[TEXT FOR ANALYSIS — start]

Key product: online insurance products distribution platform


Over the last 20-some years working in a number of insurance industry roles, Jake Hampton has learned what energizes him: making insurance transactions easier for everyone involved. The 2007 launch of Virtual MGA was an outgrowth of that passion.

“Virtual MGA—a product created by insurance people for insurance people—is a culmination of work over the years,” explains Hampton, CEO of the Austin, Texas-based company. “We help MGAs put programs online for their retailers to access 24/7, offering instant gratification.” Virtual MGA is a transaction platform that facilitates the placement of program business. While that’s true, it’s just the tip of the iceberg.

Virtual MGA specializes in facilitating the distribution of insurance products between managing general agents (MGAs) and their retail trading partners, primarily in the excess and surplus lines market. The company has created a Web-based trading platform for managing general agencies (MGA) to distribute their insurance products over the Internet so that they can interact more efficiently with retail trading partners. The transaction platform can provide all the functionality required to complete an insurance placement: rate, quote, request to bind, bind, policy issuance, endorsement processing, certificate management, bordereaux production, and in some cases, surplus lines filings.

The Web-based solution delivers soup-to-nuts automation of retailer/program administrator interaction. “It quickens the entire transaction cycle,” Hampton notes. “Retail agents and brokers can get a policy on the same day or even in the same session, in some instances. Agents can also get quick rating indications so they can more effectively communicate with insureds.”

Rating engines are customized by program. Virtual MGA offers rating functionality for multi-state programs and multiple lines of business for a single program going back to a single carrier. The platform moves the data entered at the application stage from rate to quote to bind to issue seamlessly. Policies can be issued automatically or sent to an underwriter for review and issue if desired.

[TEXT FOR ANALYSIS — finish]

» ASSIGNED TASK 1: List the stages, in order, that the Virtual MGA profile says the platform moves application data through.
» ASSIGNED TASK 2:
Answer these questions from the Virtual MGA profile:
(a) In what year was Virtual MGA launched?
(b) Where is the company based?
(c) In what market does it primarily facilitate distribution?

[LISTED ENTRIES — start]

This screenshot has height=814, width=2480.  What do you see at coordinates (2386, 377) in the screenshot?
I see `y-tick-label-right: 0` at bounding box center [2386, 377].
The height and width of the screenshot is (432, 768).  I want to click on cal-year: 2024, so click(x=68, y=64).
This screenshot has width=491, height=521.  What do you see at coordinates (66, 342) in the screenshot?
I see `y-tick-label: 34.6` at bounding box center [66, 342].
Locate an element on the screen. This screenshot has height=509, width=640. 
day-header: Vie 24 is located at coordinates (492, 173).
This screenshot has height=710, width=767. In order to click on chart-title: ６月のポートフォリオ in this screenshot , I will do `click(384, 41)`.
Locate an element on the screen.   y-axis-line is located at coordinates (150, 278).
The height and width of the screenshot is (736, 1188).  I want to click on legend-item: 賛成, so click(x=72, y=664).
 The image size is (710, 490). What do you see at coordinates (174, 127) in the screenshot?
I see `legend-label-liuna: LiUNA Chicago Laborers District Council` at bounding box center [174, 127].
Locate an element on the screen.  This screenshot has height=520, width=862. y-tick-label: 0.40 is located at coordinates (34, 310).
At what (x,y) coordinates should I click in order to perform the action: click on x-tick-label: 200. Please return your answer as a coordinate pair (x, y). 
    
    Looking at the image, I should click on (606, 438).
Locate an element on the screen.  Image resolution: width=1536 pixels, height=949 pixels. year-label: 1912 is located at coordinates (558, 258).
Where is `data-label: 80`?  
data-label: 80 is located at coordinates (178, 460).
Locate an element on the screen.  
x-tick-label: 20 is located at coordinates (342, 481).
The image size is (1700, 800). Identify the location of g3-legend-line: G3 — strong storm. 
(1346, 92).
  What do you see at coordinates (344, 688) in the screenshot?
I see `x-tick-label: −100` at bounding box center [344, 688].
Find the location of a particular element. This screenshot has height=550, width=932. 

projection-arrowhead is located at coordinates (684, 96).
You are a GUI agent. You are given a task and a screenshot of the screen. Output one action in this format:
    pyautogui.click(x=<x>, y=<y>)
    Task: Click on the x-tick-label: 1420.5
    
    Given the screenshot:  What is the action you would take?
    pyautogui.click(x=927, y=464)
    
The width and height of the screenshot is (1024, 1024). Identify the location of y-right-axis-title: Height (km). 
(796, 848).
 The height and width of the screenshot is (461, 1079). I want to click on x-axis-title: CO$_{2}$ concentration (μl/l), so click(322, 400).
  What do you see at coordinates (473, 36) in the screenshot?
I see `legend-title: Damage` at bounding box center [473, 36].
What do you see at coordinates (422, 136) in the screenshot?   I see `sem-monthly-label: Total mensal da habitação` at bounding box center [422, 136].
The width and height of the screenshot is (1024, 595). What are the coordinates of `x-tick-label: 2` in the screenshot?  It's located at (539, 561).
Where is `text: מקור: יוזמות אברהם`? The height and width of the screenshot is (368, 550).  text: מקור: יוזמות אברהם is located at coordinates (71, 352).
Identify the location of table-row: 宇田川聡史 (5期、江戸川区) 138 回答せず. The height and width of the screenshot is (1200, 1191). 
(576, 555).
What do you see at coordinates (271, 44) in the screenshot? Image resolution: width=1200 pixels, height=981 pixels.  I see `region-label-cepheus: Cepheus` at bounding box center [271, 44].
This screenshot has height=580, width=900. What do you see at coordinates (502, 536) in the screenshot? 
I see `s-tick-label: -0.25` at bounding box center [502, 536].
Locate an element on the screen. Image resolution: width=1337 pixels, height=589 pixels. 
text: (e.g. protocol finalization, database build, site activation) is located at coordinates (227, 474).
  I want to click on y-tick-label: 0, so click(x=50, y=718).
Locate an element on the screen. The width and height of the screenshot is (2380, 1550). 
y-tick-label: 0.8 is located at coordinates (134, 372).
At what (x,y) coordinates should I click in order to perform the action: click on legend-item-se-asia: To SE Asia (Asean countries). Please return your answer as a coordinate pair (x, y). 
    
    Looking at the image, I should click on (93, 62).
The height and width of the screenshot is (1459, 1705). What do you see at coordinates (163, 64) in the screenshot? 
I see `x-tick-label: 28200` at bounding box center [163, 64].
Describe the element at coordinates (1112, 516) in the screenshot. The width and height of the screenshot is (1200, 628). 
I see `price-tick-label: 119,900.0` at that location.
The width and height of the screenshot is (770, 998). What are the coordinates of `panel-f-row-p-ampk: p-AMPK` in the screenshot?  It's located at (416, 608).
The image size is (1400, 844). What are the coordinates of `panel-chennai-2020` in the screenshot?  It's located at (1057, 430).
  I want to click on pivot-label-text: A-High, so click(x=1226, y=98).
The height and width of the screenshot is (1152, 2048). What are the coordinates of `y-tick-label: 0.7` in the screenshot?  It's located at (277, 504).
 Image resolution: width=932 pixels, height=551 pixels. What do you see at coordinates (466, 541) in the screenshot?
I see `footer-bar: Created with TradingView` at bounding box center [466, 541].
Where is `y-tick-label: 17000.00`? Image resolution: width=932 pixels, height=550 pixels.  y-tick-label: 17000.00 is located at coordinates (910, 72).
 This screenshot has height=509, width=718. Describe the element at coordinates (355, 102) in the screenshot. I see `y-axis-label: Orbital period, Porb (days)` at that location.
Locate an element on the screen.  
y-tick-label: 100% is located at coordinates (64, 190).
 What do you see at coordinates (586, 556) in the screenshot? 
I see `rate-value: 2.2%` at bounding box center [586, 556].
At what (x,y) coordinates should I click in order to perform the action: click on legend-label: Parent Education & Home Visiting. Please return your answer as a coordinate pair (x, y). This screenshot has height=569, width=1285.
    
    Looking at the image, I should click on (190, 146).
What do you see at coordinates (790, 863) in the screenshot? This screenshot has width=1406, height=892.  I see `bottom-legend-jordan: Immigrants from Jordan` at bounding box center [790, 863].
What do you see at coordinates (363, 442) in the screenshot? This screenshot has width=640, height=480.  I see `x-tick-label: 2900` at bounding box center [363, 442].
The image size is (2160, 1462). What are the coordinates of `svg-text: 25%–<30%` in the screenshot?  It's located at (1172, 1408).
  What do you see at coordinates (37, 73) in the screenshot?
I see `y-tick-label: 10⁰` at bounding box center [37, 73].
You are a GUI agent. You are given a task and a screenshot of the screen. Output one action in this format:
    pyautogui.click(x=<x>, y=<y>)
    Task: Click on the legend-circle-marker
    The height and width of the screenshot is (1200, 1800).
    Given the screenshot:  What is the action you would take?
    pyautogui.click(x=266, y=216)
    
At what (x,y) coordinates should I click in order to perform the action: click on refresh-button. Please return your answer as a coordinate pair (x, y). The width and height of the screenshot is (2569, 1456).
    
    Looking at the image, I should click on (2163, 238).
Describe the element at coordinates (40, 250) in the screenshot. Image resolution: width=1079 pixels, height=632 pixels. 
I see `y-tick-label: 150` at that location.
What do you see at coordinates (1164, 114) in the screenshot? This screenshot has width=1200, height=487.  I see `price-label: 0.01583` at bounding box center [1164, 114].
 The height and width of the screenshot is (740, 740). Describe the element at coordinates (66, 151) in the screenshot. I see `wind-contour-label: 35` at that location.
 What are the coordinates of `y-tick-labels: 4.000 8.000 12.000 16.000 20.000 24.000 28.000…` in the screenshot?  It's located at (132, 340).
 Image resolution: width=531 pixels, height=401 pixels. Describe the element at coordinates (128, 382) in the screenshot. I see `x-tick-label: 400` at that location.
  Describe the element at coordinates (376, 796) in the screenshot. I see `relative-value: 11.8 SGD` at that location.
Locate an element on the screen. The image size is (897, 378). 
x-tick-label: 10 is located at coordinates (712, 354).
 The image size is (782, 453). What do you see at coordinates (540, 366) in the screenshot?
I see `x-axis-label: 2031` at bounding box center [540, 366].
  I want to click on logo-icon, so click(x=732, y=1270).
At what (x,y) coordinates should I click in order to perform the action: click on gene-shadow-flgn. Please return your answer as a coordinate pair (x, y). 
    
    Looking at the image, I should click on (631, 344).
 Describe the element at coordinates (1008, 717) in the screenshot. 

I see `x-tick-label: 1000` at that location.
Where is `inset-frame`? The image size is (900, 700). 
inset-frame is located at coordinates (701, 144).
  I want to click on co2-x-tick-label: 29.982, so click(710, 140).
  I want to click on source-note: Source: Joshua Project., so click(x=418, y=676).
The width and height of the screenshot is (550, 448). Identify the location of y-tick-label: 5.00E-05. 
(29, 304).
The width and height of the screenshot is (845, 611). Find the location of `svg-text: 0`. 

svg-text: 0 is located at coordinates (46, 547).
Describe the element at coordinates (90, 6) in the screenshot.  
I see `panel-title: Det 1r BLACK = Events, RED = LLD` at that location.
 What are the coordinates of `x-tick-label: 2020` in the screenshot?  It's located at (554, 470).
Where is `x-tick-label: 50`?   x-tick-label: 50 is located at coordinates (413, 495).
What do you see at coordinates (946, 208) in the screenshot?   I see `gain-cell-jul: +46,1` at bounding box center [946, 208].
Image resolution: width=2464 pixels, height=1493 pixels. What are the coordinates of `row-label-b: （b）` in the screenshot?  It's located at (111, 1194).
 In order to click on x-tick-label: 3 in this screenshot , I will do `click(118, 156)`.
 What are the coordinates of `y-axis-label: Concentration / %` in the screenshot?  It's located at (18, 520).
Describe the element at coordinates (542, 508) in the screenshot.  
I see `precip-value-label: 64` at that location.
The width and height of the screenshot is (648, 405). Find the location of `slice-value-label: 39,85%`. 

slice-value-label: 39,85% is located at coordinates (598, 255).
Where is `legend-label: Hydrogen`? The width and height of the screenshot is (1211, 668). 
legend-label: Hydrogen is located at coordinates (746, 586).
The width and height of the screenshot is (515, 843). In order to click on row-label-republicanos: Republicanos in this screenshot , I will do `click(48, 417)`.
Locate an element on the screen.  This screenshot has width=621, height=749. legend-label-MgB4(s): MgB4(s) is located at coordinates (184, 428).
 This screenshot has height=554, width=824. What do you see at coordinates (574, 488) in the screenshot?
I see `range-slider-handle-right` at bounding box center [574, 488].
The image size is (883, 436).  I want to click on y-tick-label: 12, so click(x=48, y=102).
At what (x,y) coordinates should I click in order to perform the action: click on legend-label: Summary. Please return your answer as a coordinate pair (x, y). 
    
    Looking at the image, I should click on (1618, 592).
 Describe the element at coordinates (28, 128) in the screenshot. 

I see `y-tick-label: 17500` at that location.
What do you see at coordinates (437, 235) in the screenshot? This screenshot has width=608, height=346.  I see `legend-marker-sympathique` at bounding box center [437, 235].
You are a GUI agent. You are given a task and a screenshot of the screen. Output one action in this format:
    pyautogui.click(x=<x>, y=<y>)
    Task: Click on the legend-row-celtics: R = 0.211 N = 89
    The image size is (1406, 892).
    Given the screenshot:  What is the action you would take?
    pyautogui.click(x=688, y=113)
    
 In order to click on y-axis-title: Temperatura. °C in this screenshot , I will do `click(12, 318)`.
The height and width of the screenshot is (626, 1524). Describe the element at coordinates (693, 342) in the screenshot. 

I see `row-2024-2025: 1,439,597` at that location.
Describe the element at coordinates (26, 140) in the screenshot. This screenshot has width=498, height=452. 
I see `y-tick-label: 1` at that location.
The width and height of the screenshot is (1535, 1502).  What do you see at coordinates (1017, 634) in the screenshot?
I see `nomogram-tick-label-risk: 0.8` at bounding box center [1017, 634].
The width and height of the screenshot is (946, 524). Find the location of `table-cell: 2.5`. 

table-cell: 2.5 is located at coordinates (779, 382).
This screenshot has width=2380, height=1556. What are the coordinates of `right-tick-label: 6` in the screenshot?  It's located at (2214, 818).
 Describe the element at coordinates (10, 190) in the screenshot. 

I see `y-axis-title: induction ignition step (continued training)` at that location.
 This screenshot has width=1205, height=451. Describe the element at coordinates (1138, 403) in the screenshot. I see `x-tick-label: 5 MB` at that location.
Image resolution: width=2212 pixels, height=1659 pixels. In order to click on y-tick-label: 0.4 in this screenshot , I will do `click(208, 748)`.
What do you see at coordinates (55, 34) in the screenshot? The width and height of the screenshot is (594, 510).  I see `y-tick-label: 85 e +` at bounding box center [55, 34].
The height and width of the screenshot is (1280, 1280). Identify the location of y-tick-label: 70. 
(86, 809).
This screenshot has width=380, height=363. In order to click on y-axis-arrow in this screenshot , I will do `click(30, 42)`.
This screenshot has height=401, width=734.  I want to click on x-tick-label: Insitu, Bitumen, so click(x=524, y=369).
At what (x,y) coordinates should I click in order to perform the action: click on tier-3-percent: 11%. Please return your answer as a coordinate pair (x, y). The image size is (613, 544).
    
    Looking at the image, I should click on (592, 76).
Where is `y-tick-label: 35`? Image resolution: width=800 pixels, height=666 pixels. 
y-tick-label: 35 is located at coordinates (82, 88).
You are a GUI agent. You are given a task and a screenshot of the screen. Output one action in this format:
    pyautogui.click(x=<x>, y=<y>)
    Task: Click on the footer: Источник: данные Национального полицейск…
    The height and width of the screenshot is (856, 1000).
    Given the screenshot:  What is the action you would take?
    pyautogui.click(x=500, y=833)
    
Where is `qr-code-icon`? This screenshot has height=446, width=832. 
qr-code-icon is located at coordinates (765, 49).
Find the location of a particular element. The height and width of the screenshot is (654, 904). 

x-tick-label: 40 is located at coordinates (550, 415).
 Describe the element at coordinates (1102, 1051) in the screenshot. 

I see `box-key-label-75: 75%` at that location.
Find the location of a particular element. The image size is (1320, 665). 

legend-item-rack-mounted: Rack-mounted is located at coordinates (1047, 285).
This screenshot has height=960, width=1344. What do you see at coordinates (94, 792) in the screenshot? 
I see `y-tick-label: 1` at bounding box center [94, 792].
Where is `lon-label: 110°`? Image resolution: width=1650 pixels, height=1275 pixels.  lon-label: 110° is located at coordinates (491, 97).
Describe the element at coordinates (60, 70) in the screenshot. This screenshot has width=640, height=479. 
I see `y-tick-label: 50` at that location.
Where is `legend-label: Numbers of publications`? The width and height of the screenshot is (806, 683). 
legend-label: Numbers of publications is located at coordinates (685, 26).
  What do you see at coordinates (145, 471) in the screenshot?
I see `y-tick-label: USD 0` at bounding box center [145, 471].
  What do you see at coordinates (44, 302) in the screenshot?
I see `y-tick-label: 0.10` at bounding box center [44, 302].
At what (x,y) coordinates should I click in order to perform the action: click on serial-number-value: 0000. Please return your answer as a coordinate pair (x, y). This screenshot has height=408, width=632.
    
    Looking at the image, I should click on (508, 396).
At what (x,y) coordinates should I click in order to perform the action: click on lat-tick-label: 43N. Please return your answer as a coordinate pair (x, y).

[LISTED ENTRIES — finish]

» WRITTEN RESPONSE 1: Rate, quote, bind, issue

» WRITTEN RESPONSE 2:
(a) 2007
(b) Austin, Texas
(c) The excess and surplus lines market